Name	Explanation	Data type
input_features	The layer containing the dependent and independent variables.	Record Set
dependent_variable	The numeric field containing the observed values to be modeled.	Field
model_type	Specifies the type of data that will be modeled. `CONTINUOUS`—The `dependent_variable` value is continuous. The Gaussian model will be used, and the tool will perform ordinary least squares regression. This is the default. `BINARY`—The `dependent_variable` value represents presence or absence. This can be either conventional ones and zeroes, or string values mapped to zero or ones in the Match Explanatory Variables parameter. The Logistic regression model will be used. `COUNT`—The `dependent_variable` value is discrete and represents events, for example, crime counts, disease incidents, or traffic accidents. The Poisson regression model will be used.	String
explanatory_variables [explanatory_variables,...]	A list of fields representing independent explanatory variables in the regression model.	Field
output_features_name	The name of the feature class that will be created containing the dependent variable estimates and residuals.	String
generate_coefficient_table (Optional)	Specifies whether an output table with coefficient (Boolean) values will be generated. `CREATE_TABLE`—A table with coefficient values will be generated. `NO_TABLE`—A table with coefficient values will not be generated. This is the default.	Boolean
input_features_to_predict (Optional)	A layer containing features representing locations where estimates will be computed. Each feature in this dataset should contain values for all the explanatory variables specified.
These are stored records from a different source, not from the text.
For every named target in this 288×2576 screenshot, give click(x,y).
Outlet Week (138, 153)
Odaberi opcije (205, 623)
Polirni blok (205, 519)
The dependent variable for these features will be estimated using the model calibrated for the input layer data.	Record Set
explanatory_variables_to_match [[Field from Prediction Locations, Field from Input Features],...] (Optional)	Matches the explanatory variables in the `input_features_to_predict` parameter to corresponding explanatory variables from the `input_features` parameter—for example, `[["LandCover2000", "LandCover2010"], ["Income", "PerCapitaIncome"]]`. Value table columns: `Predict Value`—A list of variables from the prediction locations that correspond to the explanatory variables of the input features that will be made to make predictions. `Input Value`—The list of variables from the input features that were used to build the GLR model.	Value Table
dependent_variable_mapping [dependent_variable_mapping,...] (Optional)	Two strings representing the values used to map to 0 (absence) and 1 (presence) for binary regression. By default, 0 and 1 will be used. For example, to predict an arrest with field values of Arrest and No Arrest, enter No Arrest for False Value (0) and Arrest for True Value (1). Value table columns: `False Value (0)`—A value used to represent absence (0) in binary regression. `True Value (1)`—A value used to represent presence (1) in binary regression.	Value Table
data_store (Optional)	Specifies the ArcGIS Data Store where the output will be stored. All results stored in a spatiotemporal big data store will be stored in WGS84. Results stored in a relational data store will maintain their coordinate system. `SPATIOTEMPORAL_DATA_STORE`—Output will be stored in a spatiotemporal big data store. This is the default. `RELATIONAL_DATA_STORE`—Output will be stored in a relational data store.	String

Derived output

Name	Explanation	Data type
output	The output feature service containing the dependent variable estimates for each input feature.	Record Set
output_predicted_features	An output layer containing the input variables and predicted explanatory values.	Record Set
coefficient_table	An output table containing the coefficients from the model fit. The output is created when the `generate_coefficient_table` parameter is set to `CREATE_TABLE`.	Record Set

Code sample

GeneralizedLinearRegression example (stand-alone script)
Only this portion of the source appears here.